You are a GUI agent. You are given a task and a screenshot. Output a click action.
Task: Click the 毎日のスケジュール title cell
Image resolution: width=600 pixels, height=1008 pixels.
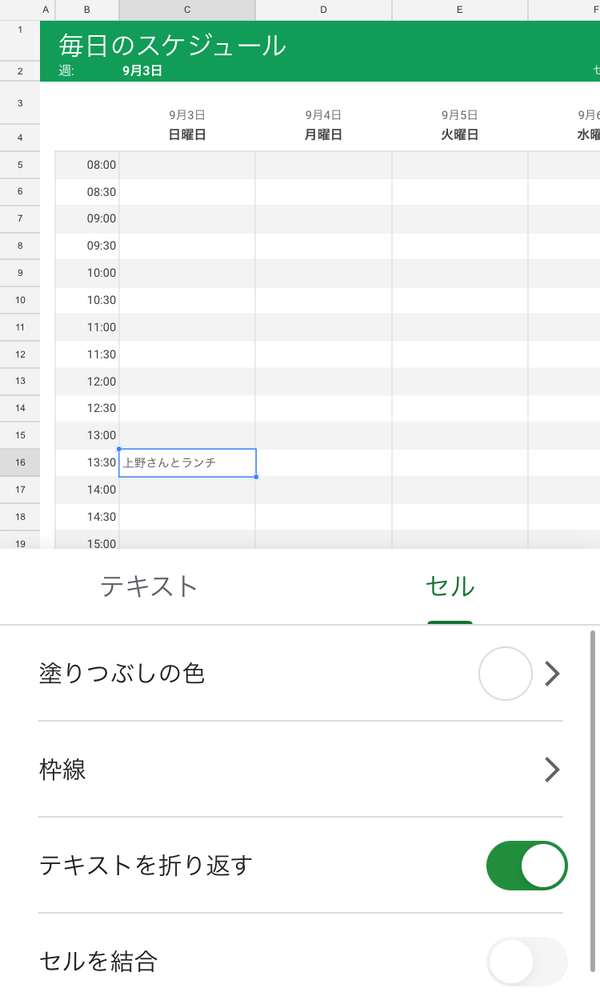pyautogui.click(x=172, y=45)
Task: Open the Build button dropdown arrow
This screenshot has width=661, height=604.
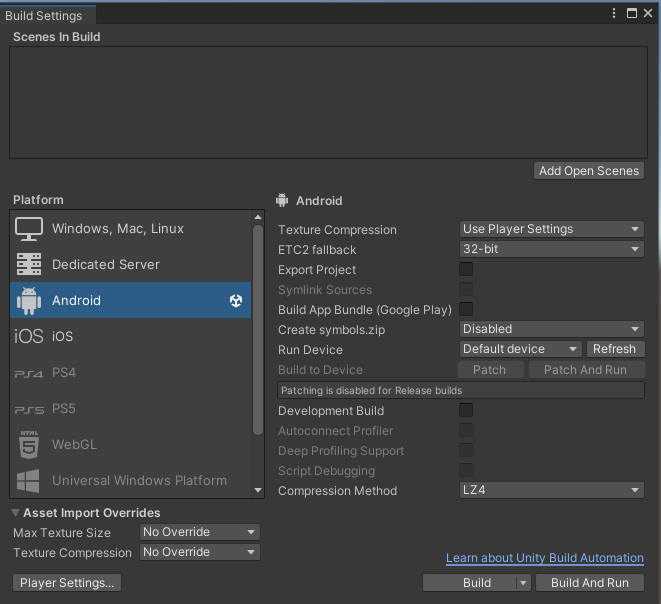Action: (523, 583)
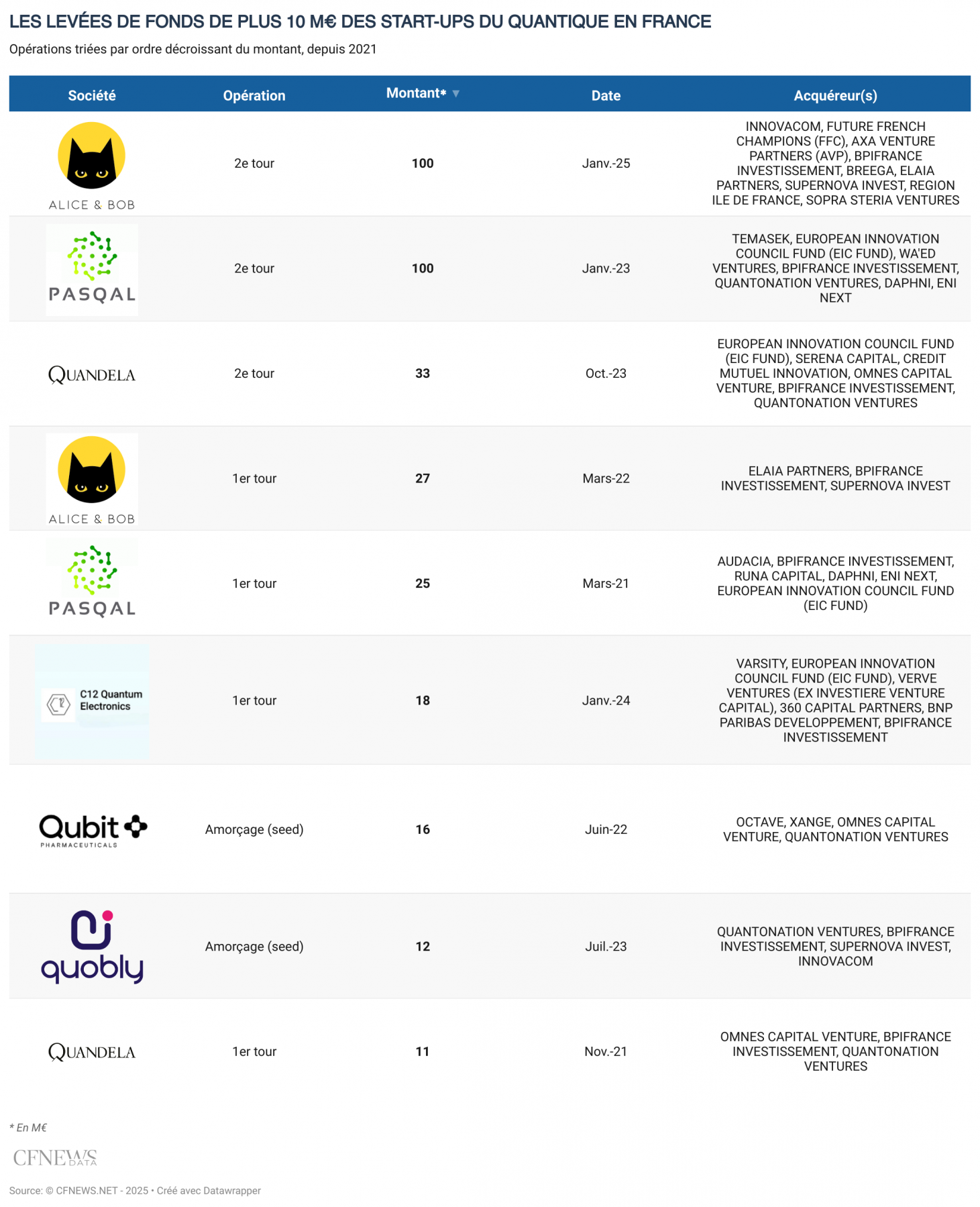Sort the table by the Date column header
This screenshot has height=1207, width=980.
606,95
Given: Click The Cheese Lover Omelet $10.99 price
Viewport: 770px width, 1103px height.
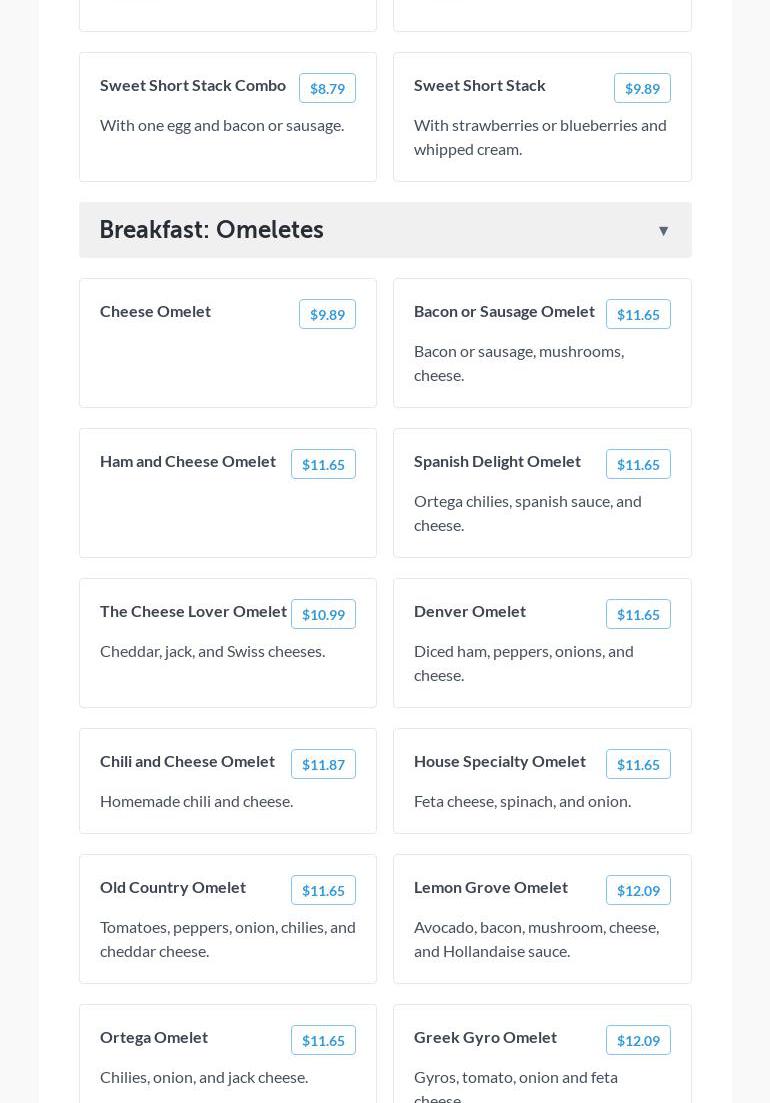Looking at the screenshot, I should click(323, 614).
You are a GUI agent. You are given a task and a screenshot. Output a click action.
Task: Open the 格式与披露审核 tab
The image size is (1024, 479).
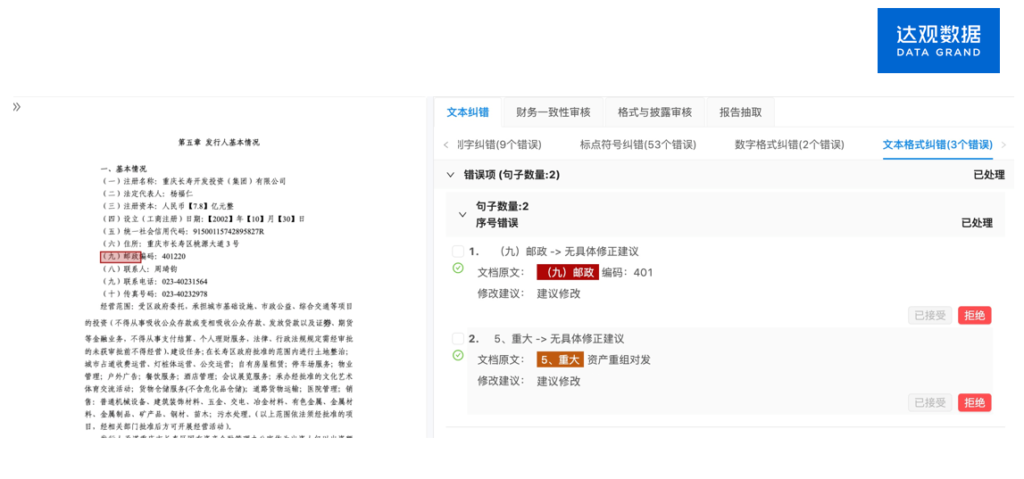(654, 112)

──────────

- [EXERCISE]: Please make an exact copy of the records, leaving out any picture.

- [WRITTEN RESPONSE]:
You are a GUI agent. You are given a task and a screenshot. Output a click action.
Task: Click the 毎日のスケジュール title cell
Image resolution: width=600 pixels, height=1008 pixels.
pyautogui.click(x=172, y=45)
Task: Open the Build button dropdown arrow
This screenshot has width=661, height=604.
Action: (523, 583)
Sort the table by the Date column header
This screenshot has height=1207, width=980.
606,95
Given: Click The Cheese Lover Omelet $10.99 price
Viewport: 770px width, 1103px height.
Looking at the screenshot, I should click(323, 614).
You are a GUI agent. You are given a task and a screenshot. Output a click action.
Task: Open the 格式与披露审核 tab
The image size is (1024, 479).
(654, 112)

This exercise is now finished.